DE STABILISATION DE L’UNION EUROPÉENNE EN BOSNIE-HERZÉGOVINE (EUFOR)

Le Conseil de sécurité a reconduit, ce soir, pour un an, l’autorisation donnée à la force multinationale de stabilisation de l’Union européenne (EUFOR) en Bosnie-Herzégovine.

Dans sa résolution 1845, adoptée à l’unanimité, le Conseil, qui se félicite de l’intention manifestée par l’Union européenne de poursuivre son opération militaire en Bosnie-Herzégovine après novembre 2008, « autorise les États Membres, agissant par l’intermédiaire de l’Union européenne ou en coopération avec elle, à créer, pour une nouvelle période de 12 mois à compter d’aujourd’hui, une force multinationale de stabilisation (EUFOR) ».

Le Conseil rappelle que l’EUFOR est le successeur juridique de la SFOR et « remplira ses missions liées à la mise en œuvre des dispositions des annexes 1-A et 2 de l’Accord de paix » de Dayton en coopération avec le quartier général de l’Organisation du Traité de l’Atlantique Nord (OTAN) sur place, conformément aux arrangements conclus entre l’OTAN et l’Union européenne.
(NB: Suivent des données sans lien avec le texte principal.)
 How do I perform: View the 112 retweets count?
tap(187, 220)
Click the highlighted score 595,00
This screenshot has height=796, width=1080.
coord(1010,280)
En outre, le Conseil « réaffirme une fois encore son appui à l’Accord de paix ainsi qu’à l’Accord de Dayton » du 10 novembre 1995 sur la mise en place de la Fédération de Bosnie-Herzégovine et engage les parties à « respecter scrupuleusement » les obligations souscrites.  Il réaffirme que « c’est aux autorités de Bosnie-Herzégovine qu’il incombe au premier chef de continuer à assurer la mise en œuvre efficace » de l’Accord de paix.  Il ajoute que la communauté internationale et les principaux donateurs « seront d’autant plus disposés à assumer la charge politique, militaire et économique que représente la mise en œuvre et la reconstruction que toutes les autorités de Bosnie-Herzégovine respecteront leurs engagements et participeront activement à l’application de l’Accord de paix » et au relèvement de la société civile, au renforcement des institutions conjointes et à l’adoption de mesures propres à faciliter le retour des réfugiés et des déplacés.

Le Conseil rappelle aux parties qu’elles se sont engagées à coopérer pleinement avec toutes les entités participant à la mise en œuvre du règlement de paix, et avec celles qui sont par ailleurs autorisées par le Conseil de sécurité, y compris le Tribunal pénal international pour l’ex-Yougoslavie.  Il souligne que cette coopération sans réserve avec le Tribunal « suppose notamment que les États et les entités défèrent à celui-ci toutes les personnes qu’il a inculpées ou les arrêtent » et fournissent au Tribunal des informations utiles à ses enquêtes.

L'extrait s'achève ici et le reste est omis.